• | 3:51 pm

OpenAI’s Sam Altman says AI regulations shouldn’t stifle innovation

OpenAI CEO makes a case for a delicate balance between regulation and innovation, emphasizing the need for a global framework

OpenAI’s Sam Altman says AI regulations shouldn’t stifle innovation
[Source photo: Chetan Jha/Press Insider]

Governments must cautiously regulate big companies to ensure AI innovation and gains are not hindered, said Sam Altman, the founder and chief executive of OpenAI that created the revolutionary chatbot ChatGPT.

OpenAI is a company that focuses on research and deployment of artificial general intelligence (AGI) and implementing it responsibly for the maximum benefit of the world at large, Altman said, adding that a framework is required to govern such technologies.

“They affect all of us, they affect the globe. Let’s have a system in place so that we can audit people who are doing it, we can license it. We can have safety tests that you have to pass as you are training these systems before you deploy them, Altman said at The Economic Times Conversations.

Smaller companies and open-source models need the freedom to grow, Altman said. “This is why we’ve said that they should not be subject to regulation.”

On the scale of regulations required, Altman drew parallels with nuclear power and the International Atomic Energy Agency. Nuclear materials also offer some real danger as well as some real benefits.

Altman noted that as ChatGPT and OpenAI’s generative engines are “truly general purpose,” the technology is being integrated into the workflow of enterprises as a “very powerful tool”.

The founder of ChatGPT, a chatbot that’s transforming search and threatens to disrupt the technological order, highlighted that India has been an early adopter of this technology.

“There has been a lot of early adoption and real enthusiasm from users. We are very delighted,” he said while referring to the integration of ChatGPT’s abilities with WhatsApp and its use by farmers in India to access government services that were otherwise inaccessible.

India’s ministry of electronics and information technology’s Bhashini portal, which was launched in July last year as part of the government’s National Language Translation Mission, seeks to transform Indian language technologies as a digital public good. 
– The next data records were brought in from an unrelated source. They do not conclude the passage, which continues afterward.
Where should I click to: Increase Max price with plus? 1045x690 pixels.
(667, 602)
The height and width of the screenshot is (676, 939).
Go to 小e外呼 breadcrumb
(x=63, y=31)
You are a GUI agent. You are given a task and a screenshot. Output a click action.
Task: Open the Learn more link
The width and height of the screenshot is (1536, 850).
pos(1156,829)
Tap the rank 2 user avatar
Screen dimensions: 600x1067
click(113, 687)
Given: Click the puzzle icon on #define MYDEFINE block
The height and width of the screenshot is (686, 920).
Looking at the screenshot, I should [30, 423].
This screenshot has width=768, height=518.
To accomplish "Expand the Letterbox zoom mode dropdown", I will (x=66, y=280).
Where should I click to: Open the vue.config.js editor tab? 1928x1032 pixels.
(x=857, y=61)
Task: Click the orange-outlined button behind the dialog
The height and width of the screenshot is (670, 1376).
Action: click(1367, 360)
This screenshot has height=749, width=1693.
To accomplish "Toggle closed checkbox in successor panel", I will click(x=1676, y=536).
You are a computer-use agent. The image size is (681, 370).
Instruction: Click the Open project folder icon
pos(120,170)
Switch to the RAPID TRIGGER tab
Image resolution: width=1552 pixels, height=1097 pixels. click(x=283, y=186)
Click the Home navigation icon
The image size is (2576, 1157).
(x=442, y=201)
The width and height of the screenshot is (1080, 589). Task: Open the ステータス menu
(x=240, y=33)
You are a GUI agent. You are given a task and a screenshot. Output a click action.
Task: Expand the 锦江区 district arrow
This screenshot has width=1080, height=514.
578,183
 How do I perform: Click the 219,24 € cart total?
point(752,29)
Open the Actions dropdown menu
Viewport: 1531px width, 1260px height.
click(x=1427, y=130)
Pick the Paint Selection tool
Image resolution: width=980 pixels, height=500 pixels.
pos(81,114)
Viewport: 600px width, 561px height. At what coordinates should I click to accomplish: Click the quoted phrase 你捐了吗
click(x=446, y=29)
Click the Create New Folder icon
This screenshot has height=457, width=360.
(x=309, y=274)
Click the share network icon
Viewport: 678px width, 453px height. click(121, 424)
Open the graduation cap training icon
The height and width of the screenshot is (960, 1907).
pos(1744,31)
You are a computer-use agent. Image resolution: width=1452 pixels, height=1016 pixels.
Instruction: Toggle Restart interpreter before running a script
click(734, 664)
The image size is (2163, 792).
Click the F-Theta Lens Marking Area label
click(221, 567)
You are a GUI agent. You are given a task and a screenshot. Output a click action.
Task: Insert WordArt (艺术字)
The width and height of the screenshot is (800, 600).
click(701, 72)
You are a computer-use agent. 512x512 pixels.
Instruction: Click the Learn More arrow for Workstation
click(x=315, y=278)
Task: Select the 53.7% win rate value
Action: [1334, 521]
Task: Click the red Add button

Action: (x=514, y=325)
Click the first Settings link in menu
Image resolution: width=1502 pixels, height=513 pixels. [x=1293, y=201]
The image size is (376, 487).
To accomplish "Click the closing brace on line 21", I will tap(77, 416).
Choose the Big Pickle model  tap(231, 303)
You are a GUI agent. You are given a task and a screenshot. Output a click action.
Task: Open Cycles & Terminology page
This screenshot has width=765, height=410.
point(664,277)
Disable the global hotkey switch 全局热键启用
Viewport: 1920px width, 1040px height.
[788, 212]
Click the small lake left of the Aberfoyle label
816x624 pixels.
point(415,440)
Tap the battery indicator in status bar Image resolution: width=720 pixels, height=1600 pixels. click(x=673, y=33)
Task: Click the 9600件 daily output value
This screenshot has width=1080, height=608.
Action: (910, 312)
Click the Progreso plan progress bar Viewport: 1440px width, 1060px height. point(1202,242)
About 260 open-source API-based AI models are available for machine translation, text-to-speech conversion, and speech-to-text conversion in 11 Indian languages and English on the portal, whose capabilities have been integrated with OpenAI.

The chatbot now allows users to ask about government welfare schemes in regional languages and get guidance on accessing them.

Pointing to the sci-fi-related concerns about AI, Altman said these are extreme and may turn out to be unfounded.

Altman was scheduled to meet Prime Minister Narendra Modi, Union minister of electronic and information technology Ashwini Vaishnaw, minister of state for electronics and information technology Rajeev Chandrasekhar, and other senior government officials.